コパチンスカヤのクロイツェル

愉しい・すごい・また聴きたい。

この衝撃的な録音が登場してから
すでに10年以上が
経過してしまいました。
コパチンスカヤのヴァイオリンは、
発表当時こそ賛否両論でしたが、
今ではその才能の素晴らしさに
異論を唱える方はいないのではないかと
思われます。

ベートーヴェン:
 ヴァイオリン・ソナタ
  第9番イ長調op.47「クロイツェル」
ラヴェル:ヴァイオリン・ソナタ
バルトーク:ルーマニア民俗舞曲
ファジル・サイ:ヴァイオリン・ソナタ

 パトリシア・コパチンスカヤ(vn)
 ファジル・サイ(p)
 録音:2007年

何はさておき
聴いていて「愉しい」と感じる演奏です。
音楽を聴く愉しさを実感できます。
それはコパチンスカヤによって
吹き込まれた生命の躍動感が、
それぞれの曲から
伝わってくるからだと考えます。

コパチンスカヤのヴァイオリンは
やや硬質な音色ながら、
ナイフのような切れ味をもって
聴き手に迫ってきます。

(資料)
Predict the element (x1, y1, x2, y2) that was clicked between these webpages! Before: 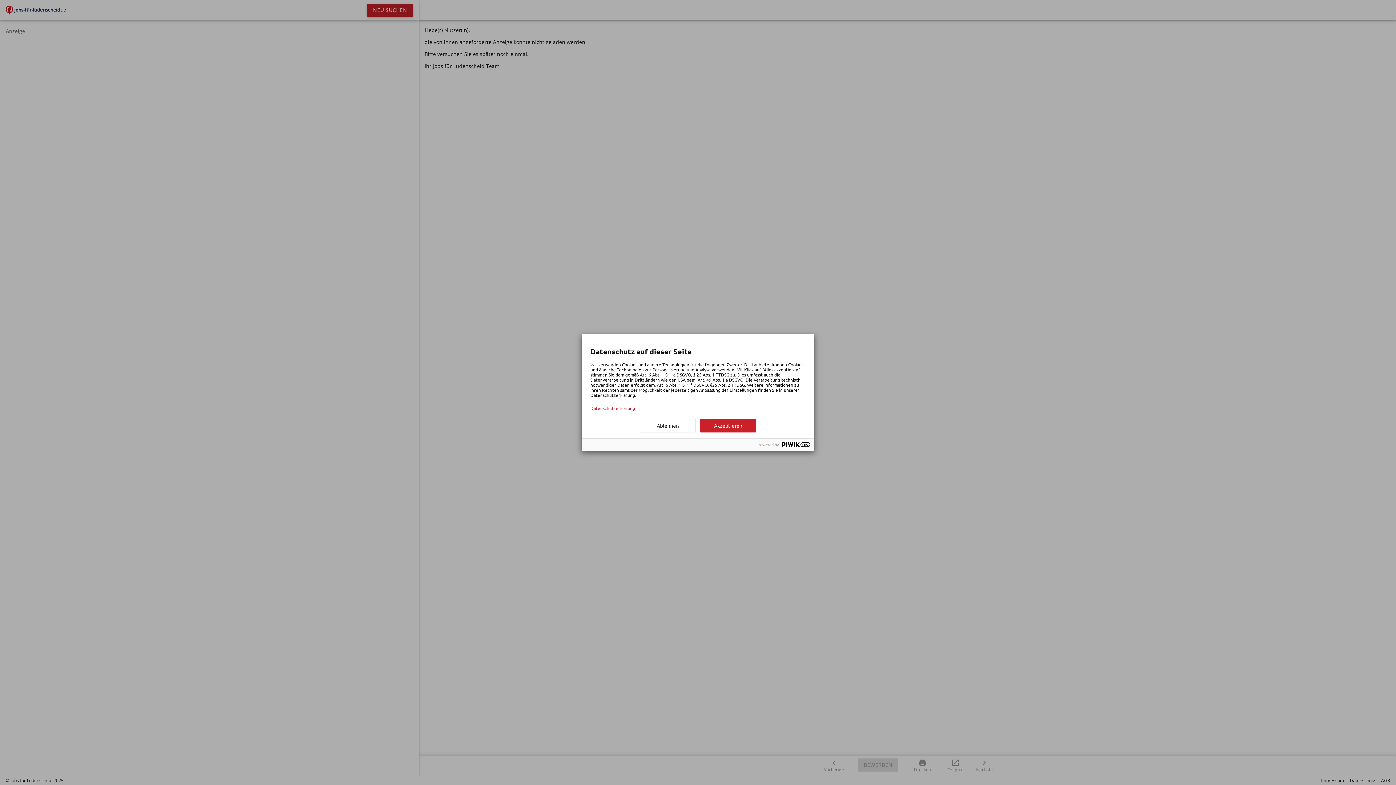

(やること) ページによると、この録音でピアノを弾いているのは誰ですか。

(答え) ファジル・サイです。